[Items from a data source]
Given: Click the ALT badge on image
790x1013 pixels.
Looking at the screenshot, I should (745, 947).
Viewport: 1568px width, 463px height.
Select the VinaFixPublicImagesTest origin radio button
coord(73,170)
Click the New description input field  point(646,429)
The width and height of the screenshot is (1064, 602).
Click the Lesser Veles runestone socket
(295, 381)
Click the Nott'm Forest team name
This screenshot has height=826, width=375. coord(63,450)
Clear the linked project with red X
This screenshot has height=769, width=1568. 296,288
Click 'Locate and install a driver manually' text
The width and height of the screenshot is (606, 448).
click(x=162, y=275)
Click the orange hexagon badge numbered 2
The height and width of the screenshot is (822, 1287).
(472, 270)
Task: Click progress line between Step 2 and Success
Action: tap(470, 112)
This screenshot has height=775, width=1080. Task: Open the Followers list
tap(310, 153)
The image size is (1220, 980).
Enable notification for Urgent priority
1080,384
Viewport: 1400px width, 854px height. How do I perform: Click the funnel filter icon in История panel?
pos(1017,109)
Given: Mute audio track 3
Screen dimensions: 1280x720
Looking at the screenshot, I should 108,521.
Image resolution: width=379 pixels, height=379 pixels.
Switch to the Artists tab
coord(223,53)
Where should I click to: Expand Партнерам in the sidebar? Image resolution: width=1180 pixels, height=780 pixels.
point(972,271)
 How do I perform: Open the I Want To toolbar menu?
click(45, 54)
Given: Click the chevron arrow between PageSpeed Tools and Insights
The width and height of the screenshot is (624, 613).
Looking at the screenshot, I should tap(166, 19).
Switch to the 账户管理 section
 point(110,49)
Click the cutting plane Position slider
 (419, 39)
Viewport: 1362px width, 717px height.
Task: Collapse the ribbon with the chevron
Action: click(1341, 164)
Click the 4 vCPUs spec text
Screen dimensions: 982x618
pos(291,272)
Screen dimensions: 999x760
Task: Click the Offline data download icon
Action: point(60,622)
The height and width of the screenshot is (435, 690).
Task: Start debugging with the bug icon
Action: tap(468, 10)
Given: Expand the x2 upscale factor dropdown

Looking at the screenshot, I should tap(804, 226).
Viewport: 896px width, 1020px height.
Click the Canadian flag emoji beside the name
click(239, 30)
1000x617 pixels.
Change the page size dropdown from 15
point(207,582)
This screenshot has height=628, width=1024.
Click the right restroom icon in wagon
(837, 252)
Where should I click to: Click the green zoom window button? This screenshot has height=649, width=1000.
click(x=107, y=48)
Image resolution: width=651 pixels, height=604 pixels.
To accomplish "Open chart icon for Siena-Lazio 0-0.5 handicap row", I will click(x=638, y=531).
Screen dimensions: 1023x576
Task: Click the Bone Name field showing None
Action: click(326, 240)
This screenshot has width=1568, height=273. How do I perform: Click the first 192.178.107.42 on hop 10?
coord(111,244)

• [Exercise directions]:
Reproduce every line above that contains the string "badge".

• [Answer to this task]:
Given: Click the ALT badge on image
Click the orange hexagon badge numbered 2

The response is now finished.